Ángel miró a Milagro, sus ojos llenos de una ternura infinita. Tomó sus manos, sintiendo la calidez de su piel, y con una voz firme, pero llena de una emoción contenida, dijo:
—Prometo amarte en todas tus formas. En tu luz y en tu sombra, en cada paso de este camino. Eres mi guía, mi equilibrio, mi hogar. Para ti, no soy el Alfa Supremo, simplemente tu esposo, tu compañero.
Milagro contuvo las lágrimas que amenazaban con desbordarse y respondió, su voz apenas un susurro cargado de promesas:
—Y yo te elijo, Ángel. Como mi mate, como mi compañero de vida, como el guardián de mis días y el refugio de mis noches. Te prometo caminar contigo por esta vida… y más allá, por toda la eternidad.
Luego Daniel acarició la mejilla de Estefanía con delicadeza, sus ojos reflejando una gratitud inmensa.
—Yo, Daniel, te prometo ser tu escudo inquebrantable, tu refugio seguro y tu fuerza en los momentos de debilidad. Gracias por enseñarme a confiar de nuevo, a amar sin reservas. Mi vida es tuya, desde ahora y para siempre.
Estefanía respiró hondo, un suspiro tembloroso, y con una lágrima solitaria deslizándose por su mejilla, susurró:
—Gracias por amarme con mis heridas, por ver más allá de mi pasado.

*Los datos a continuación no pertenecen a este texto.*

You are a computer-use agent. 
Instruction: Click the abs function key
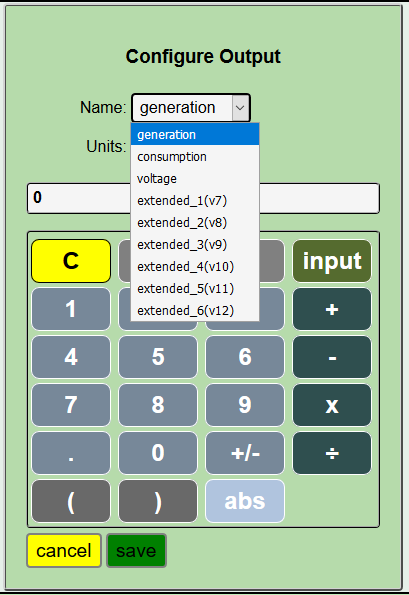[x=245, y=501]
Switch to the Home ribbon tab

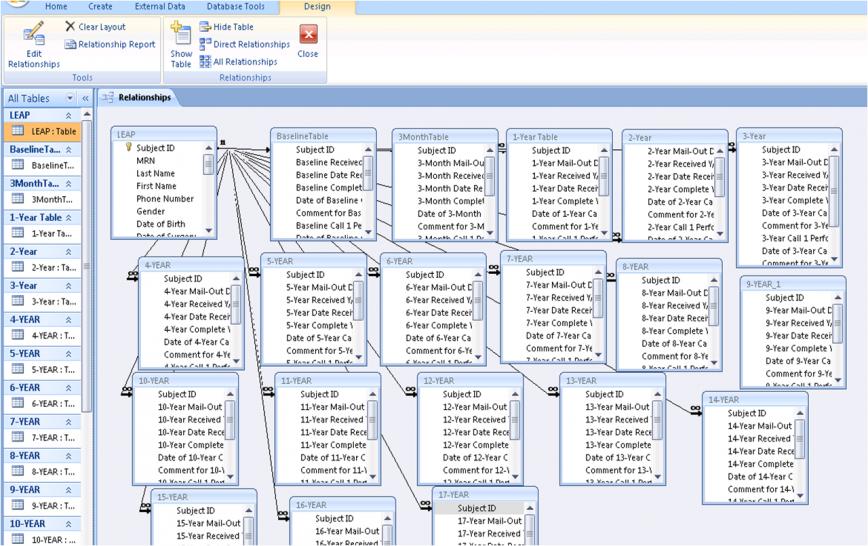[56, 6]
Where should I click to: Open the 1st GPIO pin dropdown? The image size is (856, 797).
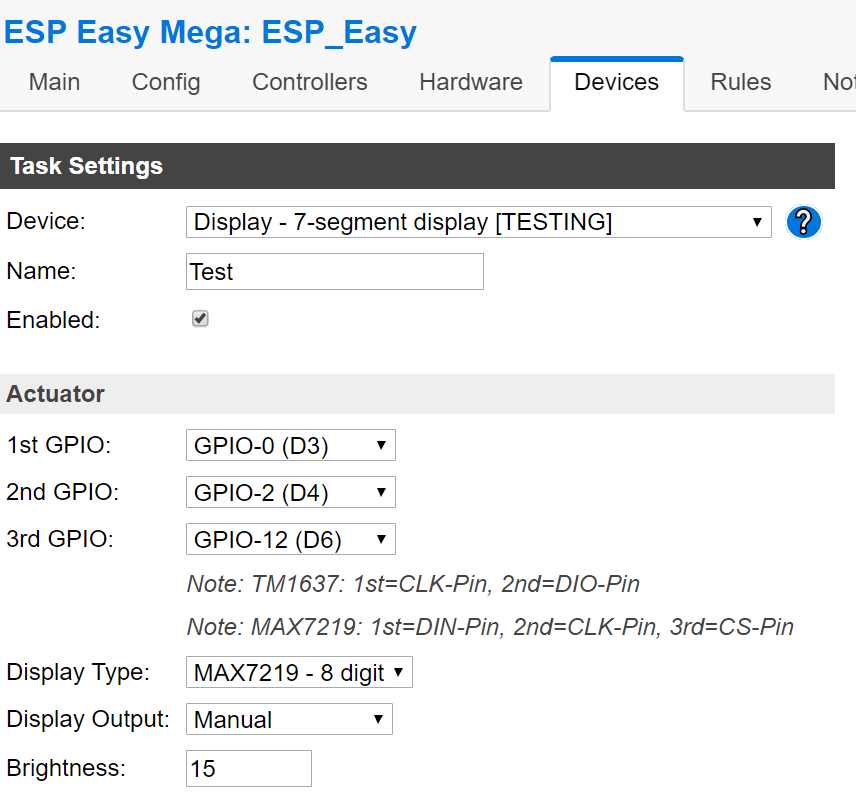(x=290, y=445)

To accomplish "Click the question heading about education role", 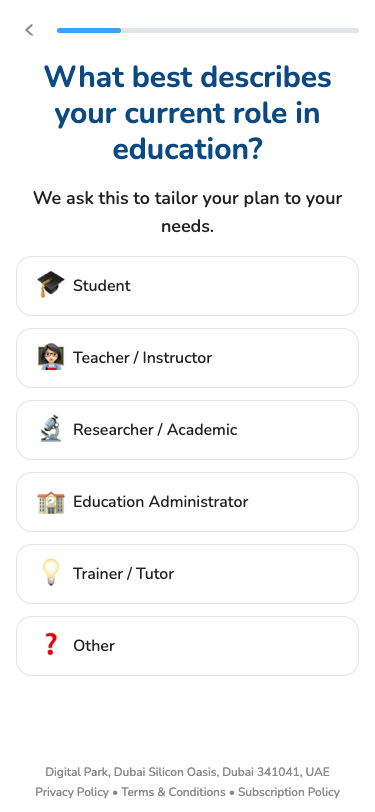I will (x=188, y=113).
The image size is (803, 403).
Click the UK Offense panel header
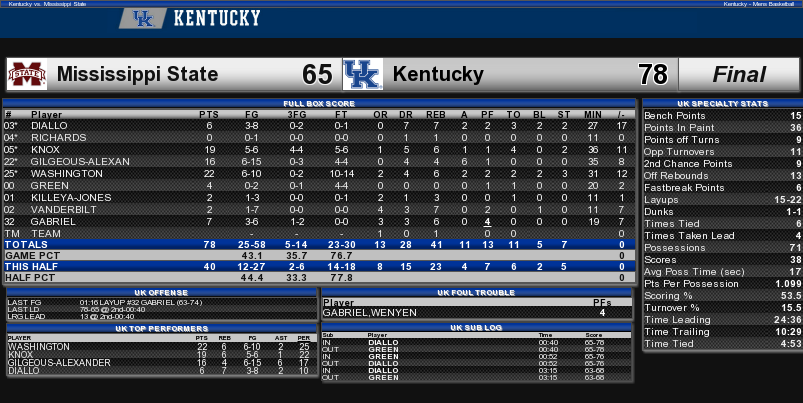(161, 293)
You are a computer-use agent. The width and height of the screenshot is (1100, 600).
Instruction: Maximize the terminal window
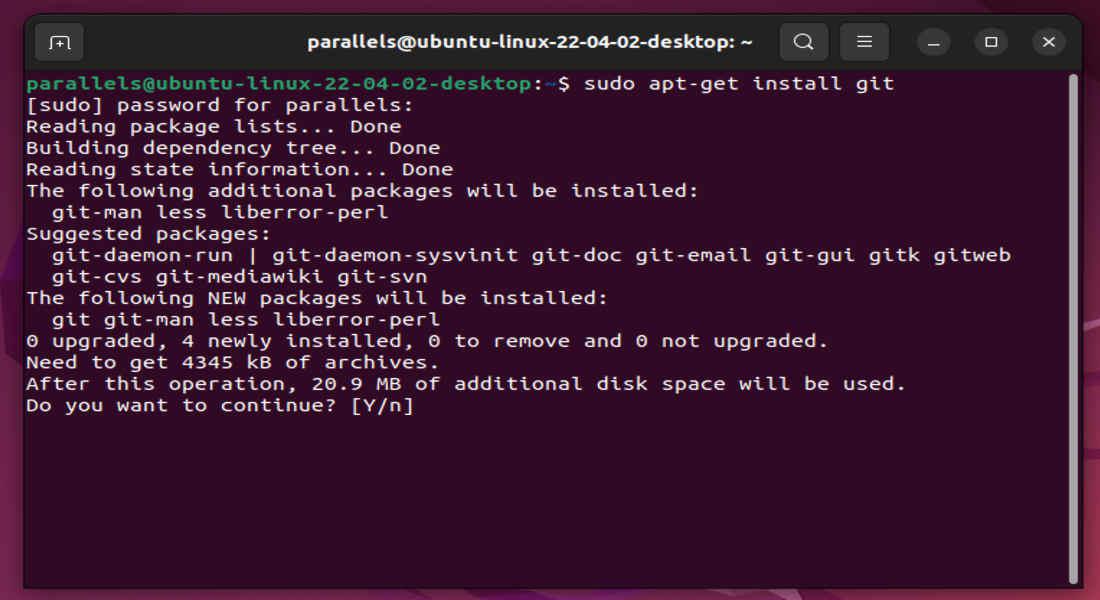pyautogui.click(x=991, y=42)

Prometo sanar a tu lado, reír contigo, luchar contigo, y nunca, jamás, soltar tu mano.
Samanta extendió los brazos, y pronunció las palabras antiguas que sellaban la unión, un eco de siglos de magia y tradición:
—Por la luna que guía a los lobos, por el sol que enciende el alma de la tierra, y por la sangre de los antepasados que corren en sus venas… los declaro unidos por la eternidad. Que su amor no tenga fin. Que sus caminos florezcan con bendiciones y sus noches ardan de pasión y ternura. ¡Que así sea!

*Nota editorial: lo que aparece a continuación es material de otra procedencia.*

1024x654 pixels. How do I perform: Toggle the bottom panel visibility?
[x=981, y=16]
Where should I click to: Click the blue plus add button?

Los aplausos llenaron el claro, rompiendo el hechizo del silencio, resonando con alegría. Algunos lloraban lágrimas de emoción y alivio. Otros se abrazaban, compartiendo la dicha. El aire mismo parecía vibrar, celebrando los nuevos lazos.
Daniel y Estefanía se miraron por última vez antes de partir. Con una sonrisa cómplice, un entendimiento profundo que no necesitaba palabras, se tomaron de la mano y emprendieron camino hacia las montañas, donde pasarían su noche de bodas bajo las estrellas, rodeados por los susurros del bosque y el canto melancólico de los búhos.
Allí, en la intimidad de una cabaña rústica, el fuego de su amor ardió lento y profundo, mientras sus almas se entrelazaban más allá de lo físico.
Ángel y Milagro montaron un auto blanco, decorado con flores, que los llevó hasta la orilla del mar. La luna, ya alta en el cielo, se reflejaba en el agua como un camino de plata, y las olas parecían cantar una melodía sagrada, el arrullo de la eternidad.
Allí, en una playa virgen, construida especialmente por la manada para su Alfa Suprem, se resguardaron en una cabaña de madera donde solo el sonido rítmico del mar y el latir acompasado de sus corazones se escuchaba. Ángel acarició el rostro de Milagro, sus dedos trazando cada contorno, y ella apoyó su frente en la suya, en un gesto de profunda conexión.
—Te amo —dijo ella, con voz suave, cada palabra un eco de su alma.
—Y yo a ti mi pequeña Omega—susurró él, cerrando los ojos, abrazándola fuerte, sintiendo que por fin estaba completo.